BTW, my first reaction was that this all had to do with count. In "Scorecasting," the authors found that umpires were reluctant to call a third strike or a fourth ball on a close pitch. That would explain the observations perfectly, like this: The minority pitchers get more strikeouts. So they get more two-strike pitches. Therefore, they get more batters swinging on those pitches, and also fewer called strikes on those pitches. That's enough to give us the results we saw.

Alas, the beautiful theory doesn't hold up. I reran the tables, but looking only at 0-0 pitches. Again, (a) the minority pitchers had more swings, and (b) on the remaining pitches, the minority pitchers got fewer called strikes. Numbers available on request.

So what is it that the minority pitchers have in common that gives them this unusual combination of low called strikes and high swinging strikes? I don't know, but I bet someone reading this can tell me.

For the ten black pitchers in the study, I looked at their tendencies from 2000 to 2009 (even though the study was only 2004 to 2006).
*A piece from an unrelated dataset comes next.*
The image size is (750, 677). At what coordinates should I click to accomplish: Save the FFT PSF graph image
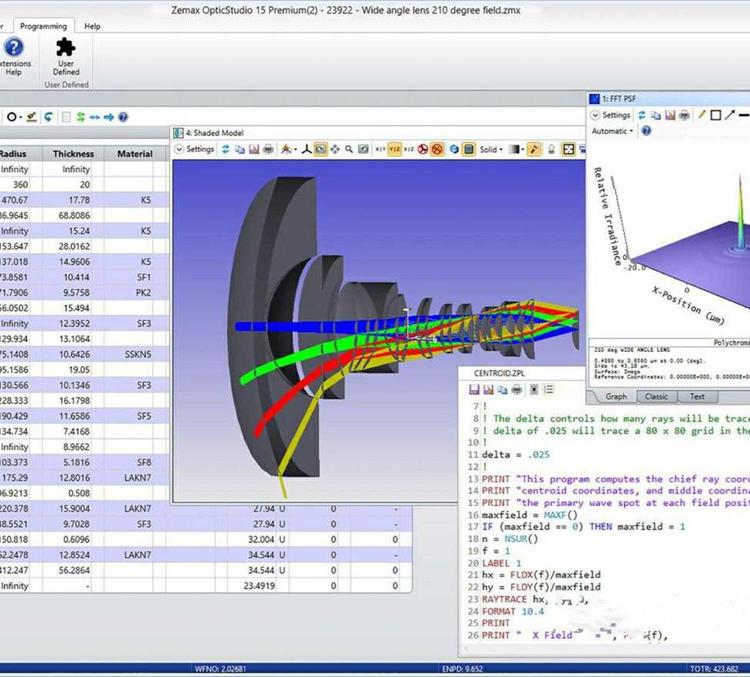point(670,115)
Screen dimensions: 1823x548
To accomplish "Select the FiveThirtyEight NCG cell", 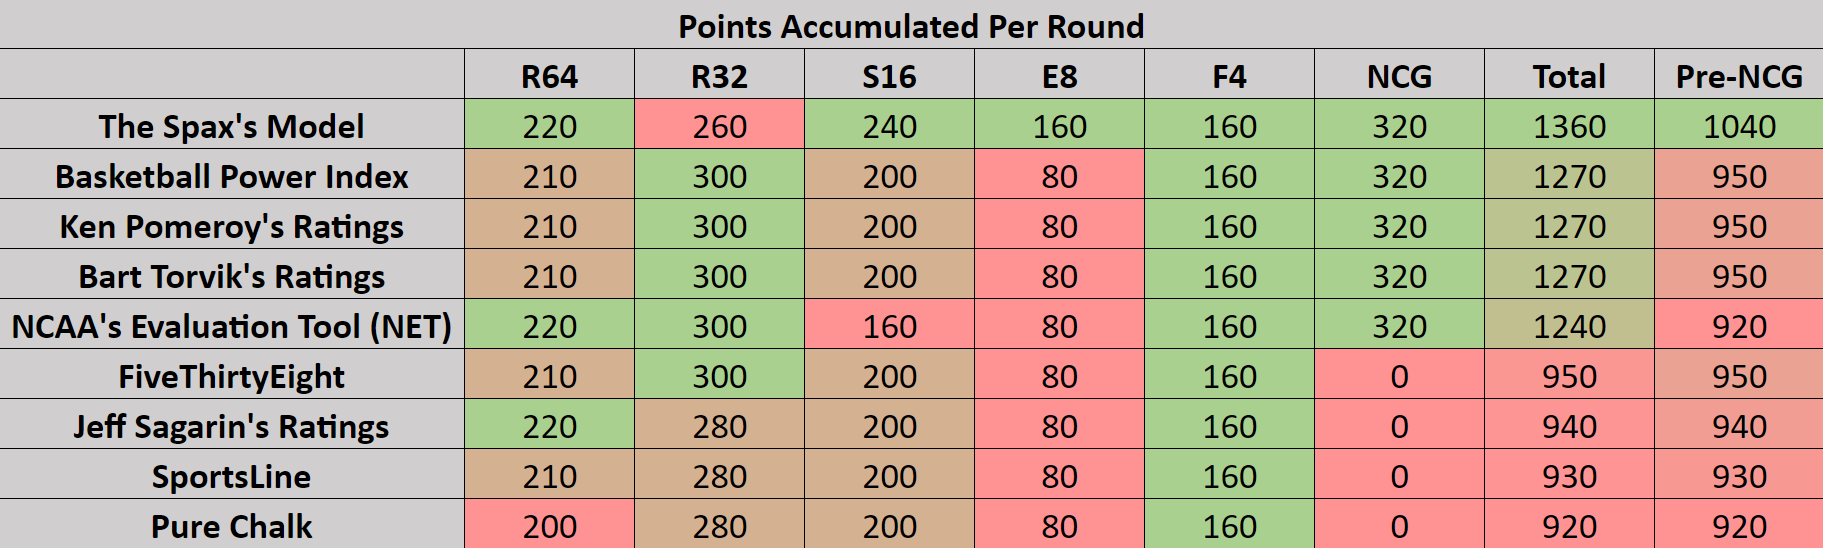I will coord(1399,376).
The difference between their swinging strike percentage and their called strike percentage was 16.04, well above the average of 13.60. What is it about them, as a group, that would explain that?

Arthur Rhodes

CC Sabathia

Darren Oliver

Dontrelle Willis

Edwin Jackson

Ian Snell

Jerome Williams

LaTroy Hawkins

Ray King

Tom Gordon

I'd give you the hispanic pitchers -- I think there's about 30 of them -- but I don't have a list handy.
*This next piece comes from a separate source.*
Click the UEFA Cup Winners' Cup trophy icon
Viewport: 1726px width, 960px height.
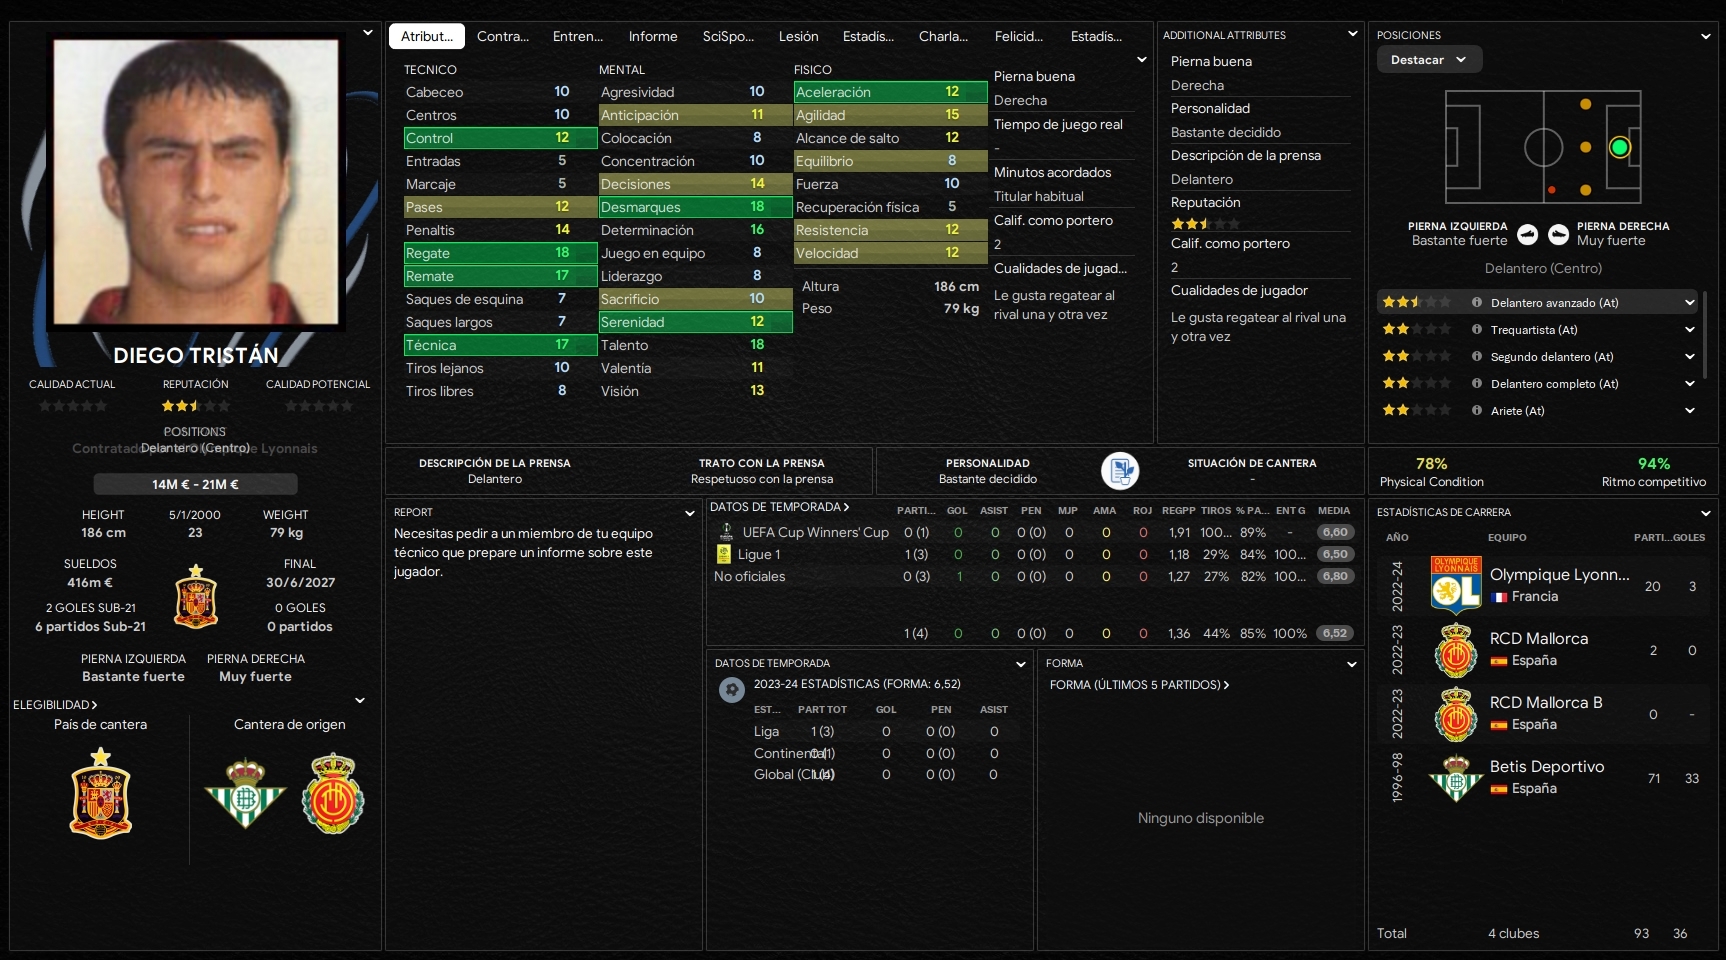pyautogui.click(x=726, y=532)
In any case, and getting back to the issue of umpire bias ...

This is where the false alarm comes in. When I saw that a higher called strike percentage means different things for different pitchers, I thought we might have an explanation: rather than the umpires calling more unmerited strikes, maybe it was just those pitchers pursuing a different strategy. Maybe they were occasionally deciding to pitch how the average white pitcher does -- whatever that is -- and getting more called strikes, but without a change in performance.

Alas, that's not true. *Between* races of pitchers, increased called strike percentage didn't mean better performance. But *within* races of pitchers, it did.
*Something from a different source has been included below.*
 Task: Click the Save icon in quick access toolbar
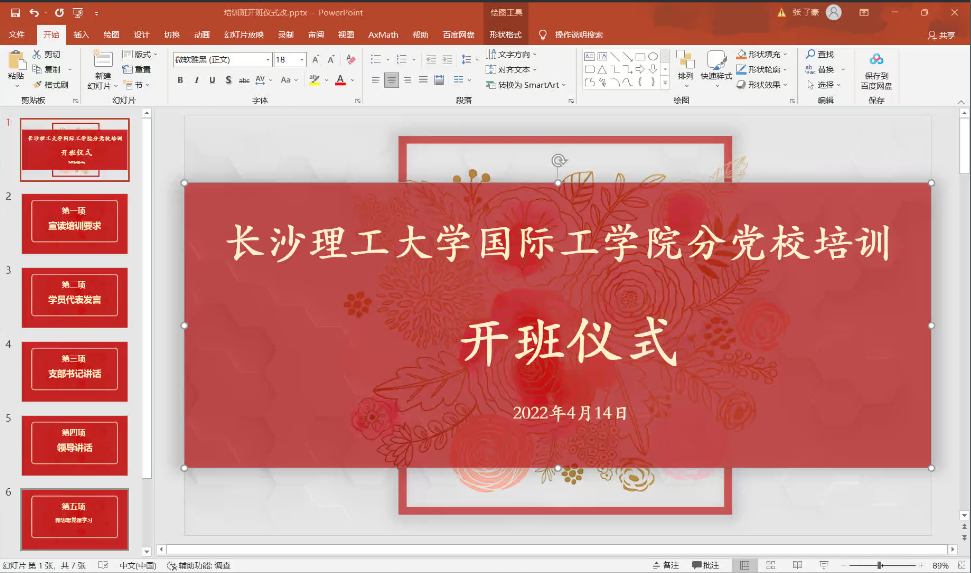pyautogui.click(x=15, y=12)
Here's the original 3x3 chart, but with RC27 instead of called strike percentage:

Pitcher ------ Whte Hspn Blac

------------------------------

White Umpire-- 4.97 4.77 4.49

Hspnc Umpire-- 5.15 4.59 5.88

Black Umpire-- 5.47 4.20 5.39

-----------------------------

All Umpires –- 5.02 4.71 4.57

With the exception of the bottom-right cell and the bottom-center cell, the RC27 figures match the order of the called strike figures (see the very first chart of this post). It does seem like, as a characteristic of their style, black and hispanic pitchers successfully sacrifice called strikes in exchange for swinging strikes ... but when they *do* get those called strikes from certain umpires, they do even better.

So, pitchers *do* seem to benefit from extra called strikes, once you control for who the pitcher is. So we still have the same problem we had at the beginning.

That problem, still, appears to be that when the pitcher was hispanic, hispanic umpires called around 40 too many strikes out of 2,864 called pitches.

40 pitches doesn't seem like a lot over three years ... but it's only over the equivalent of about 30 or 40 team-games (1,349 PA). I don't really see an argument for how those 40 pitches could have been miscalled. It can't be anything the original study controlled for ... like home/road, starter/reliever, score, identity of the pitcher, etc. It would have to be an interaction of some of those things. Like, for instance, pitcher A throws a lot of inside sliders, and umpire B likes to call those strikes, and B happened to randomly umpire a lot of A's games.

But I don't see how the numbers work out. It's still 40 pitches in 30 games. With three hispanic umpires and 30 hispanic pitchers, that's 90 possible combinations. Some are more likely than others -- we're only looking at pitchers in front of 30,000 or fewer fans, which concentrates them a bit among certain teams -- but still, 90 combinations over 30 games makes it unlikely that one or two pairs would dominate to the tune of 40 pitches.

So, I thought I had an explanation ... but, after all this, I don't think I do. I still suspect that the result is just random, and not racial bias or any other explanation, but ... that's just my opinion.

Still, I need to think some more. Now that we know that more called strikes does not *always* lead to improved performance, and that it depends on the pitcher ... can you see any arguments that I'm missing, for what else might be happening?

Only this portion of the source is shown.